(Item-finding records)
┌──
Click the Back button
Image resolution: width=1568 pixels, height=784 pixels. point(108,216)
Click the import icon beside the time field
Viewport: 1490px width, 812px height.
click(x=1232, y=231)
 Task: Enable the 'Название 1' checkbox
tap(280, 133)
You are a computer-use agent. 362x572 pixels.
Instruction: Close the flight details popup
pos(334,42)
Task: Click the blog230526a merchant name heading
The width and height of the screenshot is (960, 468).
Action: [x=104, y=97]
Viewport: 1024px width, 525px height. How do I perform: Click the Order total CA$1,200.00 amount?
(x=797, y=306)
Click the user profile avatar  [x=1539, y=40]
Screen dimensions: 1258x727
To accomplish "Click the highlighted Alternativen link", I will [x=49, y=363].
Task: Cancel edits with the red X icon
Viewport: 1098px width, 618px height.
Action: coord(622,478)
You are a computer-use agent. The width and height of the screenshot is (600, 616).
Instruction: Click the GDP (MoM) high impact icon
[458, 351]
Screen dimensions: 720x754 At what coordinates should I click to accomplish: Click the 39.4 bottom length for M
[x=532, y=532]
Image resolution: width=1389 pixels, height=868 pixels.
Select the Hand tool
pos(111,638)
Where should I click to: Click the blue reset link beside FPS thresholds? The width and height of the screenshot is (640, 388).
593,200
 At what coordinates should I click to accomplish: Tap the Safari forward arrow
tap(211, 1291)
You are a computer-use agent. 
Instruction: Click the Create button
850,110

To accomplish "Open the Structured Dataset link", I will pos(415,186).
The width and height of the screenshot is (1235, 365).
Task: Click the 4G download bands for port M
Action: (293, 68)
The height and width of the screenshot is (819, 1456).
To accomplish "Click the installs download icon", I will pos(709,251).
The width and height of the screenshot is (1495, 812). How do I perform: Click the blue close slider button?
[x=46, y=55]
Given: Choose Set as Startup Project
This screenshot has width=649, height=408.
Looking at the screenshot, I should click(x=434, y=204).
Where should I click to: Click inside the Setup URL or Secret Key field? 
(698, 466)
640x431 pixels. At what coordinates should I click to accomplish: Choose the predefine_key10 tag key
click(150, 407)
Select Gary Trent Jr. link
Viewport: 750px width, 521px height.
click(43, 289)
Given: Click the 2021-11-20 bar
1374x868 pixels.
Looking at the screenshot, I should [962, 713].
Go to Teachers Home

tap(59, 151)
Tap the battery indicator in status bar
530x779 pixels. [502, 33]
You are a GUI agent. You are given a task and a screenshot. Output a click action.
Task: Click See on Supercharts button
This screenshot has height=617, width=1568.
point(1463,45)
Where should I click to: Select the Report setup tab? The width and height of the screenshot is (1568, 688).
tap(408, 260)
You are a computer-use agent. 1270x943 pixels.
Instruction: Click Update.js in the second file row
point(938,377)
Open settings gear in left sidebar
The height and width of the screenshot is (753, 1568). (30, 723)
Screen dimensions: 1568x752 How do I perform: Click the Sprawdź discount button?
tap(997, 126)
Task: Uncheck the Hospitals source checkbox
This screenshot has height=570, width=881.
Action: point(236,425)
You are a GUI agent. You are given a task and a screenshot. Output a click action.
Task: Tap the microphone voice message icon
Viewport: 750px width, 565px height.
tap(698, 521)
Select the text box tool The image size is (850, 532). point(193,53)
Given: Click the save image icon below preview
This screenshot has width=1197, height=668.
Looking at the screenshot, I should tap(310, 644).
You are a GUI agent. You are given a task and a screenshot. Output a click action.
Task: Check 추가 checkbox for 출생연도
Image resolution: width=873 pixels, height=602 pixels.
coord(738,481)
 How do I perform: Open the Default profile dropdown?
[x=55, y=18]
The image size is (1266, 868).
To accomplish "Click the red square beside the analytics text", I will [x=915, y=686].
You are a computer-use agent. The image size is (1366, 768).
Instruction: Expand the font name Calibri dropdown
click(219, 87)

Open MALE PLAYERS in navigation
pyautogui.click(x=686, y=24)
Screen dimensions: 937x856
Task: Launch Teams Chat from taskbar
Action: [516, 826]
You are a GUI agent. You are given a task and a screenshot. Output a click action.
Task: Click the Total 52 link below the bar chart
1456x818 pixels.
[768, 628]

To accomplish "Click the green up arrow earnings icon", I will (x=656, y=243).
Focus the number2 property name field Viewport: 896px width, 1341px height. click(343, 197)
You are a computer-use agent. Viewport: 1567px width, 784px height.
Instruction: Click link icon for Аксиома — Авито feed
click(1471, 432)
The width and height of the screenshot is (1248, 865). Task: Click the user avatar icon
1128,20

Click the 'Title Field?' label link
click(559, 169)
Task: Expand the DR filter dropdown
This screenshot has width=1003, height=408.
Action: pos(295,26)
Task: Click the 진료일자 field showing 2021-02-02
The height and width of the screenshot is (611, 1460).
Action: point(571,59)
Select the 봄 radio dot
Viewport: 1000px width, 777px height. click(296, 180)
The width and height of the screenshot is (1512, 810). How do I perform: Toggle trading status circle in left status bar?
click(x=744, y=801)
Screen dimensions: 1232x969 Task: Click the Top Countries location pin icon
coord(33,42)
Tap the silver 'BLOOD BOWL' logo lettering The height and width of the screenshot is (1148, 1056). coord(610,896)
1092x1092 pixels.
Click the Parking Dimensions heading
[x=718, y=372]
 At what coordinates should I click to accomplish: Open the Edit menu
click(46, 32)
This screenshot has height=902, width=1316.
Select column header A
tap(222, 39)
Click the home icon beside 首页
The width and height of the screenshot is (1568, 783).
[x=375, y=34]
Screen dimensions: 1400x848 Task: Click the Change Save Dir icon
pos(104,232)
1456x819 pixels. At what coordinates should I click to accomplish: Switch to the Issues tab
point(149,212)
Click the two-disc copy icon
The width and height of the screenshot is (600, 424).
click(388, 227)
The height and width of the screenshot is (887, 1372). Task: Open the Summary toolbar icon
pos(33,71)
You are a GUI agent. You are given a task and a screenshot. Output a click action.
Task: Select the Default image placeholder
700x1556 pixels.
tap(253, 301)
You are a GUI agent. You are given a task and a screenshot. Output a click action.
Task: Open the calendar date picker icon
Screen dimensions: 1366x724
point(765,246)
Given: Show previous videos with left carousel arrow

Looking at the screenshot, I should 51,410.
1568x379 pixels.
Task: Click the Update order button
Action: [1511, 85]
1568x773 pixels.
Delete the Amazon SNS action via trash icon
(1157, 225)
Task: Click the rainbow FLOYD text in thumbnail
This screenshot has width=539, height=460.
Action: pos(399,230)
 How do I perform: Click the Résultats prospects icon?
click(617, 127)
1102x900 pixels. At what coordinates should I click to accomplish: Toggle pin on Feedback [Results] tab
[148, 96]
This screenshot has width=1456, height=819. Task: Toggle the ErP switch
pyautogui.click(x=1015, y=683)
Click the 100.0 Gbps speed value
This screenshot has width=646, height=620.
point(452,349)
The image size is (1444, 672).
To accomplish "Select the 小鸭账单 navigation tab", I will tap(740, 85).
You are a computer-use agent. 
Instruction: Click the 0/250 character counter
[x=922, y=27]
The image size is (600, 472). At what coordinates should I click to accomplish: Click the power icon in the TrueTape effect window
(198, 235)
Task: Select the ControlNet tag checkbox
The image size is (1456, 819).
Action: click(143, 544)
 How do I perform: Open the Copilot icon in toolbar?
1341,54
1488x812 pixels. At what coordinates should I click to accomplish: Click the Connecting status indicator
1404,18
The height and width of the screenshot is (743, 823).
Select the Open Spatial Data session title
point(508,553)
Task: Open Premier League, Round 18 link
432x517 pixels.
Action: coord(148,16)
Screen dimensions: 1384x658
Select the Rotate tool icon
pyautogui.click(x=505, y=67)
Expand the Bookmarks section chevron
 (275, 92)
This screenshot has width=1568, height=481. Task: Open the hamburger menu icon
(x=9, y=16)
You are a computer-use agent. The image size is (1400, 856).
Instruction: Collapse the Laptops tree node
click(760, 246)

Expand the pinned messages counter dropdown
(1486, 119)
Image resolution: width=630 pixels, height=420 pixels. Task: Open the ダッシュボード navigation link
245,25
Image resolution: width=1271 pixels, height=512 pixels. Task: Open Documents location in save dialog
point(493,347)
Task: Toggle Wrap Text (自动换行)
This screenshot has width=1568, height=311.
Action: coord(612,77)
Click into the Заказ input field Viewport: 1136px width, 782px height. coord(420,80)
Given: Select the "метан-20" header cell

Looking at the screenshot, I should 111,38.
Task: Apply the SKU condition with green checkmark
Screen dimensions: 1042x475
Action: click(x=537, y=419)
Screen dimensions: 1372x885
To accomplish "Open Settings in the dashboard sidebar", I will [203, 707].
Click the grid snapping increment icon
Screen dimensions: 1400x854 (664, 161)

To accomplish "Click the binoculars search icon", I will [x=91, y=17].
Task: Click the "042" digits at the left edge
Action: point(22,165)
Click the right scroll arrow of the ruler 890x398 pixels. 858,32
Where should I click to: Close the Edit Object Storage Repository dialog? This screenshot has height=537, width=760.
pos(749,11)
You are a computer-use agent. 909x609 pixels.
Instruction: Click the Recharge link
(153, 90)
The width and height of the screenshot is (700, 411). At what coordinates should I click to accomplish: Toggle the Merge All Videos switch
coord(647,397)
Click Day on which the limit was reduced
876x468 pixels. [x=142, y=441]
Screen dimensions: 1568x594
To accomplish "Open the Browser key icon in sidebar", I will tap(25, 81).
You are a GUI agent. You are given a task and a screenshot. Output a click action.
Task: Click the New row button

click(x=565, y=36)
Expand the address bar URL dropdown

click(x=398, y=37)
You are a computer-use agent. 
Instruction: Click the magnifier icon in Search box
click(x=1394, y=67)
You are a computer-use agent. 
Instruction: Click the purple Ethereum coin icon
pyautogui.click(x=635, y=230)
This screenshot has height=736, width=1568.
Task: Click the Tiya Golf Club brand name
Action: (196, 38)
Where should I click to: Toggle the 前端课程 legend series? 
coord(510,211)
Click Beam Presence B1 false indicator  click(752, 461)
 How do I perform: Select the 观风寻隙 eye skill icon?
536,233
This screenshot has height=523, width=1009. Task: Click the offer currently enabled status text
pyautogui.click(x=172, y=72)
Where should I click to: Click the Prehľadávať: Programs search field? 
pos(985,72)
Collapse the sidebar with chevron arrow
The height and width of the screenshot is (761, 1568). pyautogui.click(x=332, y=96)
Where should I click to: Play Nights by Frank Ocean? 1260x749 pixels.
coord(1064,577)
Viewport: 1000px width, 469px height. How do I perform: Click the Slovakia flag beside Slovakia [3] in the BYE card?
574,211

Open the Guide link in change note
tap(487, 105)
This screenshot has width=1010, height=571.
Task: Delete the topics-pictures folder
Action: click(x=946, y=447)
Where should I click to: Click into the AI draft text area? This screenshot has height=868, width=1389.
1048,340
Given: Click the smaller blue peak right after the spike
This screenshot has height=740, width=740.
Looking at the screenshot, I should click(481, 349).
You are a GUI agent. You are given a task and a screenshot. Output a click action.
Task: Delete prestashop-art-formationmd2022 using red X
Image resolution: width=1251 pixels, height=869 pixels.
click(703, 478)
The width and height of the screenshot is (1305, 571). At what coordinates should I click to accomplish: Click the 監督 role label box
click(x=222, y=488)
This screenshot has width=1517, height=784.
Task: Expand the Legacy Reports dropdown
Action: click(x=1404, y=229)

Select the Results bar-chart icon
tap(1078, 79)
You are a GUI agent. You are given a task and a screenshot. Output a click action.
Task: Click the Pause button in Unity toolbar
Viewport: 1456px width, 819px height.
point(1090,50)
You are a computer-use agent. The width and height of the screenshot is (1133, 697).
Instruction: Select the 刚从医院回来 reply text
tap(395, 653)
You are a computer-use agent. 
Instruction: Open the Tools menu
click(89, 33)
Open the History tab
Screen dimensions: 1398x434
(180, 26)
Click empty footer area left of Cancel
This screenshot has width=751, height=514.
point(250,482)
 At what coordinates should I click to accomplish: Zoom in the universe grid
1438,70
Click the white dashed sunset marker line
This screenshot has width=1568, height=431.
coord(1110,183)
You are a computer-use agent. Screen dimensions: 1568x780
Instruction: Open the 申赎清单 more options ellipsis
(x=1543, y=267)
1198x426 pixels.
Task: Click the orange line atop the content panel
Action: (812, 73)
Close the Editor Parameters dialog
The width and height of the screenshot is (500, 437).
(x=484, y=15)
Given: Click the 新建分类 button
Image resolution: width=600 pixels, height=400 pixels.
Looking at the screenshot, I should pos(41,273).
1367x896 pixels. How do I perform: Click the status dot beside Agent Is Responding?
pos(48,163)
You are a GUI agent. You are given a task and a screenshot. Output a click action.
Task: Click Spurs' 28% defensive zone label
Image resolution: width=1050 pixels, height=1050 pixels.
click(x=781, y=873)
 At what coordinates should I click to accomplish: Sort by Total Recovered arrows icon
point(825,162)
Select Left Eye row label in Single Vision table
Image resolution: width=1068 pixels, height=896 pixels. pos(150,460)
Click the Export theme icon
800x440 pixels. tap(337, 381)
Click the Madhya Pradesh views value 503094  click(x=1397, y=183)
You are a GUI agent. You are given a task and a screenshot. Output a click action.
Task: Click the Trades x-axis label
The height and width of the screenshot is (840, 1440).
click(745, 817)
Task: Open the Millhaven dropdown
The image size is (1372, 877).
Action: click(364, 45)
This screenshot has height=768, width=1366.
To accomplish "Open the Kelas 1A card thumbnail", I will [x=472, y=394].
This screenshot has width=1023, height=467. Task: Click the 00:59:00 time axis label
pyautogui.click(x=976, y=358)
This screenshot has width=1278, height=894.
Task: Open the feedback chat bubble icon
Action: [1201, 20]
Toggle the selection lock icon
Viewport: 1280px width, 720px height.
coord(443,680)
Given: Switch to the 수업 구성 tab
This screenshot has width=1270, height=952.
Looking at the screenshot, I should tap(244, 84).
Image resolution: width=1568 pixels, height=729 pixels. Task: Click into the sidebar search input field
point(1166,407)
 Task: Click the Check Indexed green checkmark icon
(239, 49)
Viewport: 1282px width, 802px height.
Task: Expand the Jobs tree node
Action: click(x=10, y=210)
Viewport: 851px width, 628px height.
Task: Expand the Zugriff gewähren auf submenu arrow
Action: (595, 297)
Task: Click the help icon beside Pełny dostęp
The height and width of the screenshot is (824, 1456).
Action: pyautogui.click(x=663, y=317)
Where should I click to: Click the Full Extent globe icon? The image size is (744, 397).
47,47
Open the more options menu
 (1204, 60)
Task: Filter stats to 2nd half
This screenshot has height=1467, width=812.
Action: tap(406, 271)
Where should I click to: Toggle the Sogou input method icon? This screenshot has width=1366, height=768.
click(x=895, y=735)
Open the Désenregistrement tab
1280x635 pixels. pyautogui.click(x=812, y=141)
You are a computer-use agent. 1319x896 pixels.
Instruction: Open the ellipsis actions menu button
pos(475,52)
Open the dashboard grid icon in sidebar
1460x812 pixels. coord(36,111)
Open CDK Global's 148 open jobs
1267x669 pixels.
└──
__Given request__. Please report how many lines of the listing above contain the string "navigation", with case counting, and give only the number.

__Output below__. 3